(Problem statement): Search for the word "Microsoft" in the entries. Each line that holds it should be copied.

(Data for processing):
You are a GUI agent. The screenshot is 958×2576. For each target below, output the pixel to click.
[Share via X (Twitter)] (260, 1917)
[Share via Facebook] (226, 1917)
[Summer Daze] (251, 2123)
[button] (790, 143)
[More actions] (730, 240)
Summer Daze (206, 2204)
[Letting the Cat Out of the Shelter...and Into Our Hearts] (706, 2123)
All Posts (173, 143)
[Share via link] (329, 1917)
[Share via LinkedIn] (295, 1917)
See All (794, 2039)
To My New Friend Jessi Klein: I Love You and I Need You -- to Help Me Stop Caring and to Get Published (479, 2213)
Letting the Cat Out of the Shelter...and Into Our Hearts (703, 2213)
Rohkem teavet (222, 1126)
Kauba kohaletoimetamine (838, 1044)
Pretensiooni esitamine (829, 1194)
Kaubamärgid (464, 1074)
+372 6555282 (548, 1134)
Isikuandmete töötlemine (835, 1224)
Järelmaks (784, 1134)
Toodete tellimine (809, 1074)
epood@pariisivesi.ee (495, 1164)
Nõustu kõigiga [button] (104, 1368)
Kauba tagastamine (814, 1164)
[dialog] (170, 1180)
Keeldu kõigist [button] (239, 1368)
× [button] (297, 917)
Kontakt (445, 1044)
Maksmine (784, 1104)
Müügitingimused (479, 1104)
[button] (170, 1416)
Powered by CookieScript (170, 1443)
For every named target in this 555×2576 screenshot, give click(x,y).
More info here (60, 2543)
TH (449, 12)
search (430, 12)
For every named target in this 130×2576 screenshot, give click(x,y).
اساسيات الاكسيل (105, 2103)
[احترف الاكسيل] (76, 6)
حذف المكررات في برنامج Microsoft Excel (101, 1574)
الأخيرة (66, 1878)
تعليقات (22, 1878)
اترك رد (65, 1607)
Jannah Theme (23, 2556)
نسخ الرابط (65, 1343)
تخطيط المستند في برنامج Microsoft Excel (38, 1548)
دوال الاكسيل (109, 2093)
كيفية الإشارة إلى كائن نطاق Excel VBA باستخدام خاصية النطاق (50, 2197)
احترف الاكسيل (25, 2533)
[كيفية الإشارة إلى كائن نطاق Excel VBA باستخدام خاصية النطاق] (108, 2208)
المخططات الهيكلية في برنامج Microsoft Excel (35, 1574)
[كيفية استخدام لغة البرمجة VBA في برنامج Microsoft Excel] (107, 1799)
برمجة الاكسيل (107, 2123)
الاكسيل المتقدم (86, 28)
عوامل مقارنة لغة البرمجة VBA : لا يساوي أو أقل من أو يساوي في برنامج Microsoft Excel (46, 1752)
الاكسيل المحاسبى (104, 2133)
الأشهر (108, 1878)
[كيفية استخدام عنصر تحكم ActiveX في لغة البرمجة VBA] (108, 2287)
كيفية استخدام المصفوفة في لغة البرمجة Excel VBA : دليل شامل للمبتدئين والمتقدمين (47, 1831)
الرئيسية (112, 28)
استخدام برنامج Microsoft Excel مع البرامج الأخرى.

(Exercise result):
حذف المكررات في برنامج Microsoft Excel (101, 1574)
تخطيط المستند في برنامج Microsoft Excel (38, 1548)
المخططات الهيكلية في برنامج Microsoft Excel (35, 1574)
[كيفية استخدام لغة البرمجة VBA في برنامج Microsoft Excel] (107, 1799)
عوامل مقارنة لغة البرمجة VBA : لا يساوي أو أقل من أو يساوي في برنامج Microsoft Excel (46, 1752)
استخدام برنامج Microsoft Excel مع البرامج الأخرى.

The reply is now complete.